Your instructions:
Reproduce the records starting at the line containing "Click the Oct label on date axis" and ending at the line containing "Action: [x=39, y=687]", changing "tumble dry" to "machine wash" and leaving everything else as it is.

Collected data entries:
※

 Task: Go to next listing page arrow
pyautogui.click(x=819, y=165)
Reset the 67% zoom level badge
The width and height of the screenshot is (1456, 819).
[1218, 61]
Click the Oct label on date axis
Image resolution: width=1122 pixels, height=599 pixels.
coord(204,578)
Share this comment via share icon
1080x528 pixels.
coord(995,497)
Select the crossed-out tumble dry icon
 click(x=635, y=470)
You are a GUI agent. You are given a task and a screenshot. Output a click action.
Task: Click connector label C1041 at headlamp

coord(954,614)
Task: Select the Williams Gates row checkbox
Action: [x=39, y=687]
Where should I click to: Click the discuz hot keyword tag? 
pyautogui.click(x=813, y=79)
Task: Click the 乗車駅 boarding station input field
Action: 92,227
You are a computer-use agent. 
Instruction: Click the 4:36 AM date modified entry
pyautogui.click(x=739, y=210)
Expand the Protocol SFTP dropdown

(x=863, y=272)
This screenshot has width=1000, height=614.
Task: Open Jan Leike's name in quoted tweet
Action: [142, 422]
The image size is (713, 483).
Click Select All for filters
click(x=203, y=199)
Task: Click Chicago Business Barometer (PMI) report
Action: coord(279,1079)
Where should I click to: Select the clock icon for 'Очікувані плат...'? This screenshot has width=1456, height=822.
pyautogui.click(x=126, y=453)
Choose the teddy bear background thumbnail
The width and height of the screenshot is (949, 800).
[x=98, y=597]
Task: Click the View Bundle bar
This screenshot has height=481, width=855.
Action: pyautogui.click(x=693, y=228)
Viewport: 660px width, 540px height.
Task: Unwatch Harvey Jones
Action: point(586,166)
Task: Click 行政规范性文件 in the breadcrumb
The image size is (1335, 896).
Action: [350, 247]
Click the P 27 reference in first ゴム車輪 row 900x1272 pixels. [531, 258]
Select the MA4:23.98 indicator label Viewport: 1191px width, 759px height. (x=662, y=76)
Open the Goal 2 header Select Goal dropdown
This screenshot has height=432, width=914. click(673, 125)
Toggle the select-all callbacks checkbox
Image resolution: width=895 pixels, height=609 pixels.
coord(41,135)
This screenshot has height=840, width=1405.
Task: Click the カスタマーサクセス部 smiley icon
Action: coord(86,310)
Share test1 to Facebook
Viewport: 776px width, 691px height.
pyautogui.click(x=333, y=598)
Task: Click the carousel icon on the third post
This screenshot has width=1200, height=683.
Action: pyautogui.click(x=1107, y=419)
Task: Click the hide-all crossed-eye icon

※

Exercise result:
Click the Oct label on date axis
Image resolution: width=1122 pixels, height=599 pixels.
coord(204,578)
Share this comment via share icon
1080x528 pixels.
coord(995,497)
Select the crossed-out machine wash icon
 click(x=635, y=470)
You are a GUI agent. You are given a task and a screenshot. Output a click action.
Task: Click connector label C1041 at headlamp

coord(954,614)
Task: Select the Williams Gates row checkbox
Action: [x=39, y=687]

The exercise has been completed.